Dois ventiladores tentam cumprir, na sala de reuniões do gabinete da Fundação Biblioteca Nacional, o papel que caberia a um dos antiquíssimos aparelhos de ar condicionado da instituição –posicionado, inerte, ali perto.
É um sintoma do aniversário indesejável que a instituição –detentora do oitavo maior acervo do mundo–, faz neste mês. Completa um ano sem ar-condicionado, desde que o vazamento de um aparelho inundou um andar.
É um mês de decisões emergenciais. Com a saída das políticas de livro e leitura da estrutura da FBN -estas ficarão no MinC, sob comando do Plano Nacional do Livro e Leitura (PNLL)-, é preciso redesenhar o organograma.

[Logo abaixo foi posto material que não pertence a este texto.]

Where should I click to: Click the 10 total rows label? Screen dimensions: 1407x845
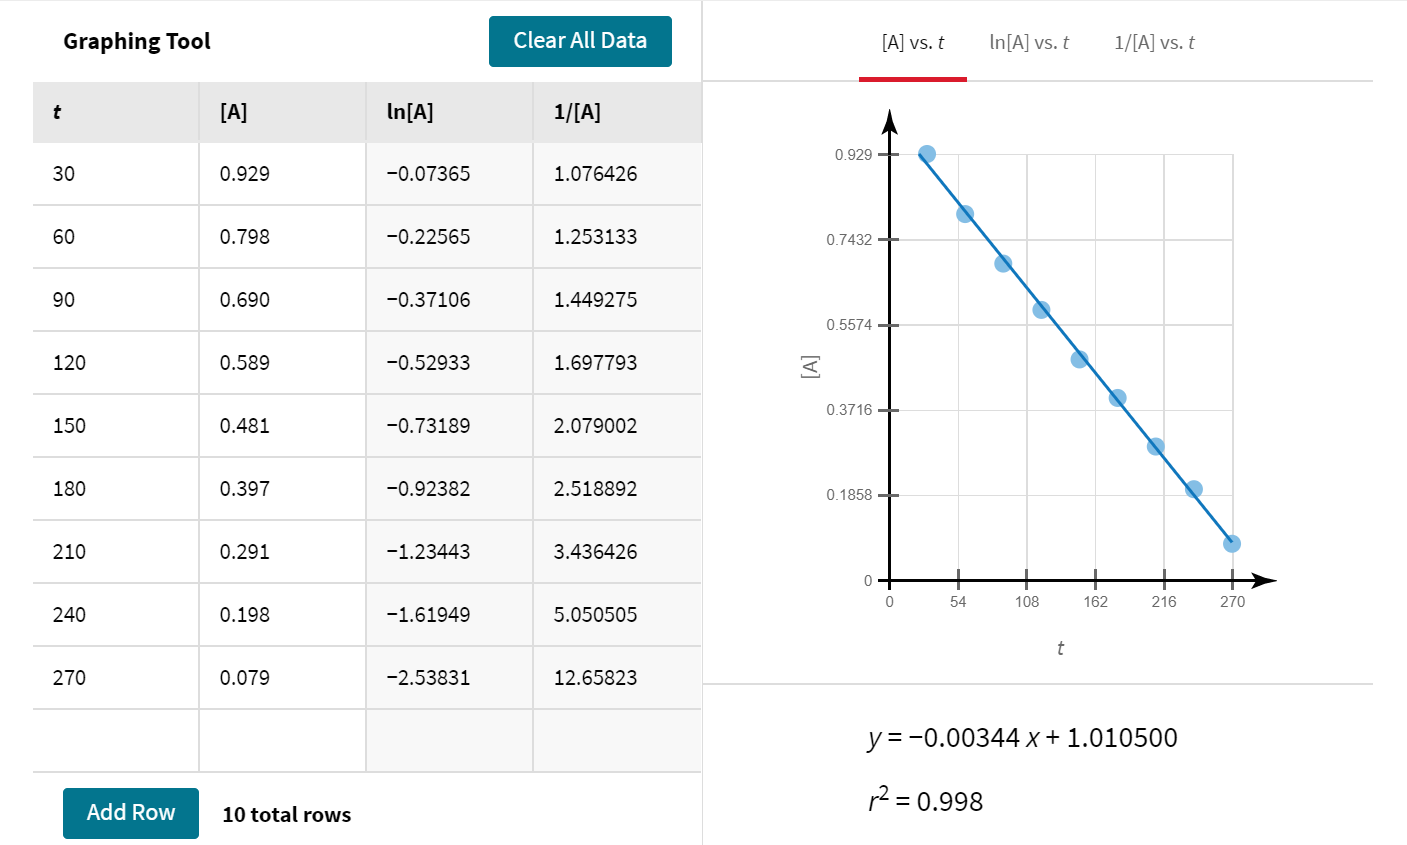point(284,814)
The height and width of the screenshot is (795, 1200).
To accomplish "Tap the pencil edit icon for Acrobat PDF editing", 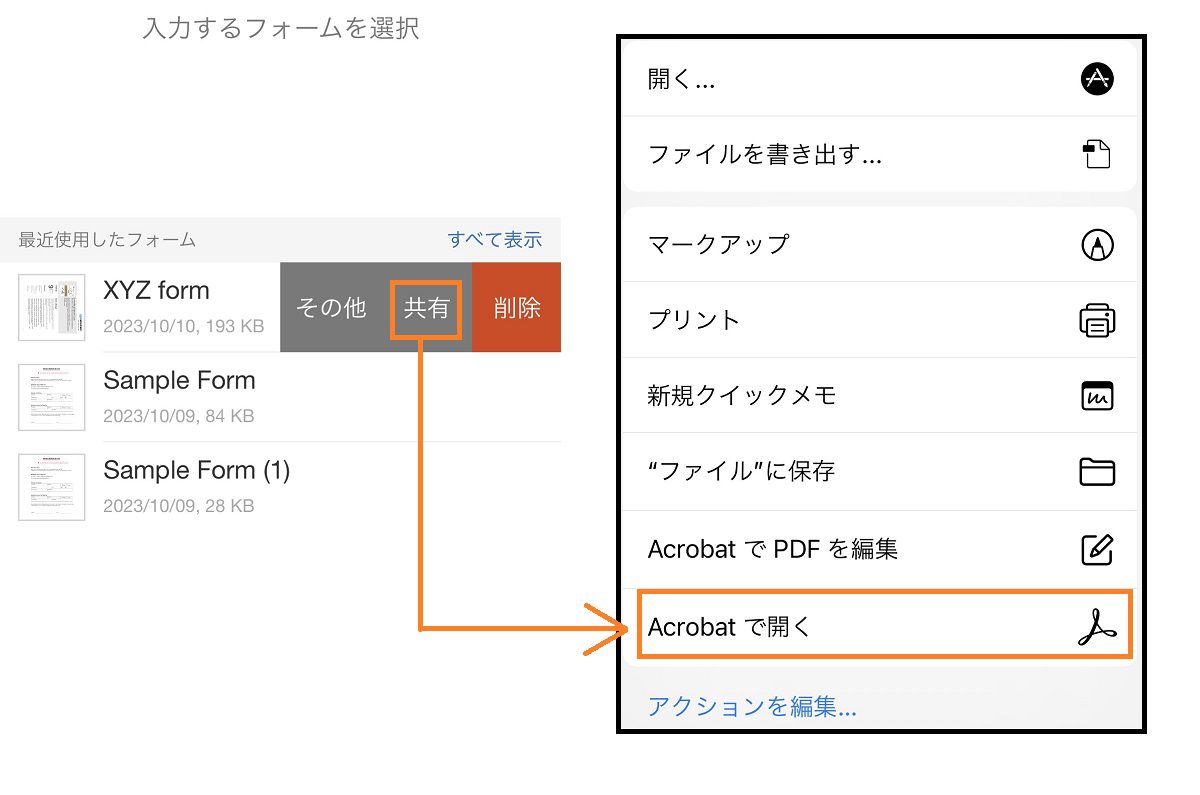I will [x=1097, y=548].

As mudanças começaram com a decisão da ministra Marta Suplicy (Cultura) de demitir Galeno Amorim da presidência da FBN, em março.
Agora, o cientista político Renato Lessa, recém-empossado na biblioteca, e o novo secretário-executivo do PNLL, José Castilho Marques Neto, precisam definir, até o dia 31 de maio, a divisão do orçamento entre as duas áreas –para então iniciarem os trabalhos práticos.
Lessa assume a biblioteca, em estado crítico, e, ao mesmo tempo, a organização da participação brasileira na Feira do Livro de Frankfurt, a mais importante do mercado editorial, em outubro. Não gosta do modelo. “Não há contrapartida das editoras, o governo paga tudo”, diz.